Fundamentally there are two types of movement to consider when prompting for video generation:
Off-screen movement: This effectively encompasses all camera movement, which is outlined in more detail below.
On-screen movement: This encompasses all movement relating to the people, objects and backgrounds on-screen.
Off screen movement: camera shots and examples
Off screen movement: camera shots and examples
Wide Shot
Purpose: Establishing the scene and surroundings.
Prompt Example: “A wide-angle shot of a bustling city square at dusk, capturing the tall buildings, street lights flickering on, and people walking through the square. The camera slowly pans from left to right, revealing the scope of the urban environment. The lighting is soft, with warm hues reflecting off the glass windows. The mood is vibrant yet calm.”
Close-Up Shot
Purpose: Highlight a specific detail or emotion.
Prompt Example: “A close-up shot of a person’s hands gently touching the petals of a rose. The camera remains steady, with a shallow depth of field to blur the background. Lighting is natural and soft, coming from a nearby window, enhancing the texture of the petals and the subtle movement of the fingers.”
Over-the-Shoulder Shot
Purpose: Immersive POV that provides context.
Prompt Example: “An over-the-shoulder shot of a character standing at the edge of a cliff, looking down at the crashing waves below. The camera subtly tilts upward as if following the character’s gaze, capturing both the expanse of the ocean and the steep cliffs. The lighting is dim, with clouds overhead, setting a contemplative mood.”
Tracking Shot
Purpose: Follow the subject’s movement through the environment.

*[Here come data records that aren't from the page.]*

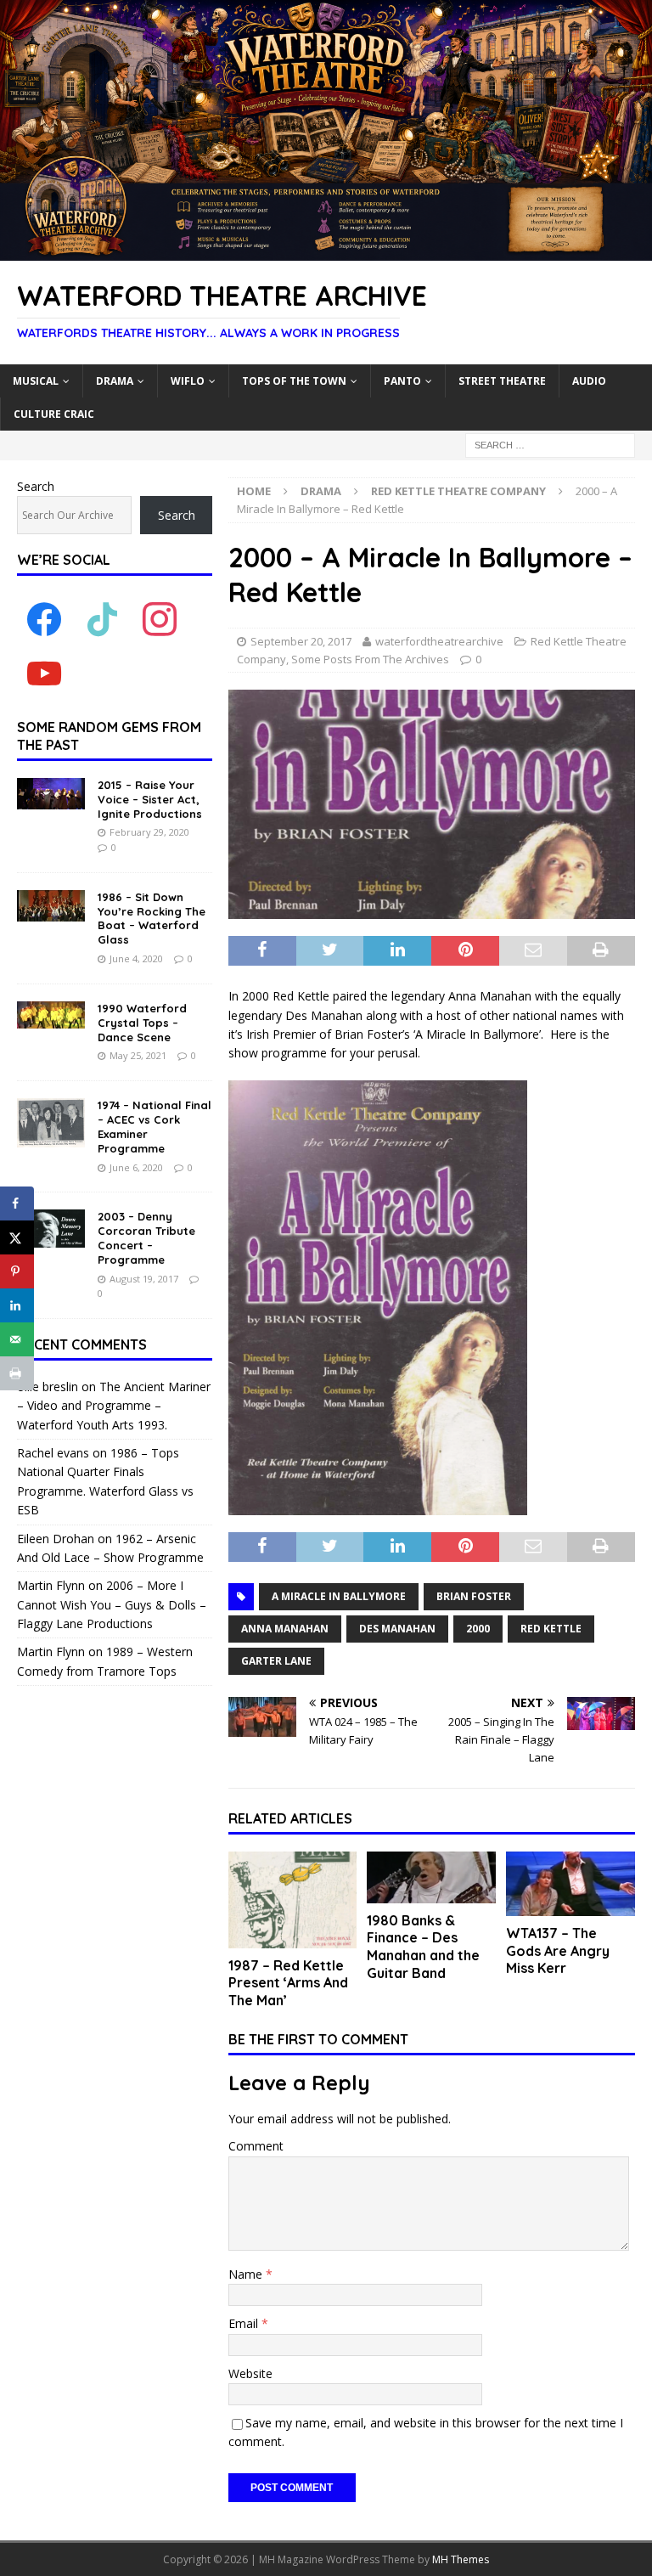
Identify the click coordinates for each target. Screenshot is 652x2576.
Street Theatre (502, 381)
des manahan (397, 1628)
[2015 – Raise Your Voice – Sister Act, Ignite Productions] (51, 793)
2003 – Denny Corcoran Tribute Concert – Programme (146, 1237)
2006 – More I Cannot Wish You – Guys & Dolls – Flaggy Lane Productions (111, 1604)
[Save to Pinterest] (17, 1271)
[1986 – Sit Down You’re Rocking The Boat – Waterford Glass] (51, 906)
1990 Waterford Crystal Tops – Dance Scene (142, 1022)
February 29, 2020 (149, 832)
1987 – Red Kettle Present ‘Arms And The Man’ (288, 1983)
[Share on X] (17, 1237)
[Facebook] (44, 619)
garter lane (276, 1661)
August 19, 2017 (144, 1278)
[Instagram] (159, 619)
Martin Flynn (51, 1585)
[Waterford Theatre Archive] (326, 251)
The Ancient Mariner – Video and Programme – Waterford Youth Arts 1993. (114, 1405)
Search (35, 486)
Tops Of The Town (294, 381)
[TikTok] (102, 619)
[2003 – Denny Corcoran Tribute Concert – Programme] (51, 1228)
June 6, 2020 (136, 1167)
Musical (36, 381)
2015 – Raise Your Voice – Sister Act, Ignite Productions (150, 799)
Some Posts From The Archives (370, 659)
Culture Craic (54, 414)
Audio (589, 381)
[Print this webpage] (17, 1373)
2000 (478, 1628)
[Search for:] (550, 444)
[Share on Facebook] (17, 1203)
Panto (402, 381)
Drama (114, 381)
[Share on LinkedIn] (17, 1305)
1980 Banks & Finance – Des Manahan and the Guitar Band (423, 1946)
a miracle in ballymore (339, 1596)
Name (247, 2274)
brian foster (473, 1596)
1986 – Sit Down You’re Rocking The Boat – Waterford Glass (151, 918)
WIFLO (188, 381)
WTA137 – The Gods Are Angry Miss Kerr (558, 1951)
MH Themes (460, 2559)
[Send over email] (17, 1339)
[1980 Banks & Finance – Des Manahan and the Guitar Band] (431, 1877)
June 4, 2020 (136, 958)
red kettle (551, 1628)
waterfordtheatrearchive (439, 641)
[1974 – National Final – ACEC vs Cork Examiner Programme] (51, 1122)
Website (250, 2373)
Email (244, 2323)
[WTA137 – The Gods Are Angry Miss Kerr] (570, 1884)
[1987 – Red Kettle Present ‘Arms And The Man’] (292, 1900)
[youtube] (44, 673)
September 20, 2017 (300, 641)
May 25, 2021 (138, 1055)
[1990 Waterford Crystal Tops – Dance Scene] (51, 1015)
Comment (256, 2146)
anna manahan (285, 1628)
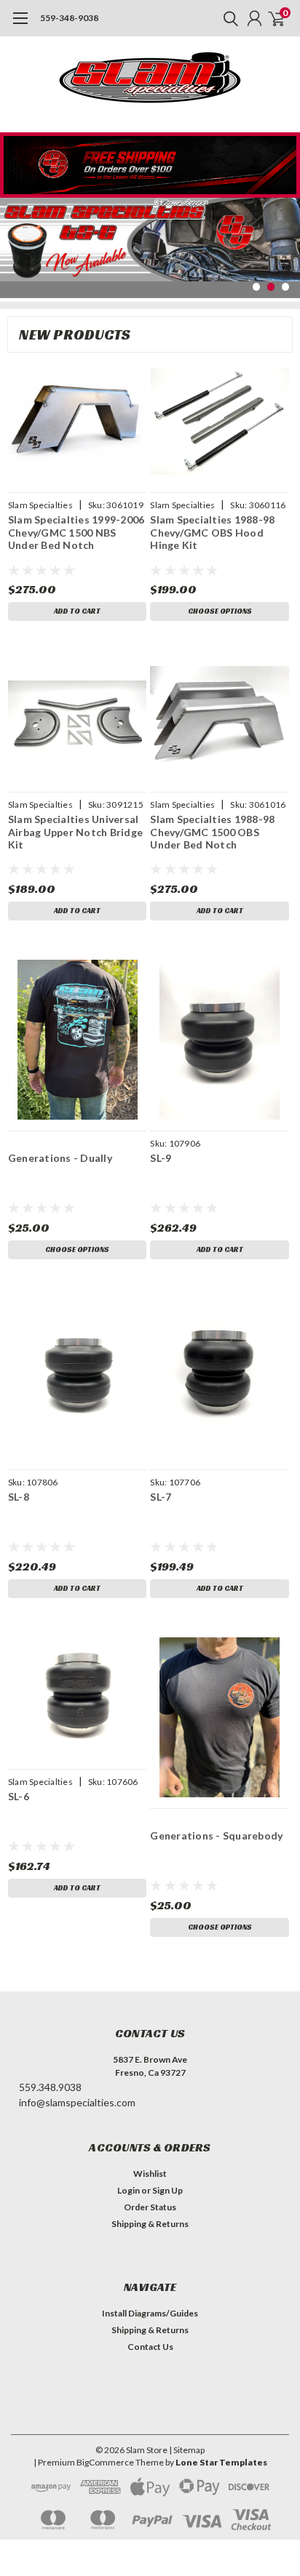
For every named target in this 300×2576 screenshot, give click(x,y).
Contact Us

Prompt Example: “A tracking shot following a woman as she walks through a crowded market. The camera smoothly moves beside her at waist height, capturing her interactions with the vibrant surroundings. The lighting is bright and harsh, as sunlight streams through the market’s canvas rooftops, creating sharp contrasts.”
Dolly Zoom
Purpose: Creates a disorienting effect by zooming in while the camera moves back (or vice versa).
Prompt Example: “A dolly zoom effect on a character standing in a forest clearing. As the camera moves backward, it zooms in on the character’s face, creating a sense of isolation and tension. The lighting is dim with shafts of sunlight cutting through the dense trees, casting long shadows. The mood is eerie, with an ominous feeling.”
Useful terms
Static Shot: No camera movement, used to focus the audience on a subject or setting.
Pan: The camera stays in place but moves horizontally across the scene (e.g., left to right).
Tilt: The camera moves vertically (e.g., up or down).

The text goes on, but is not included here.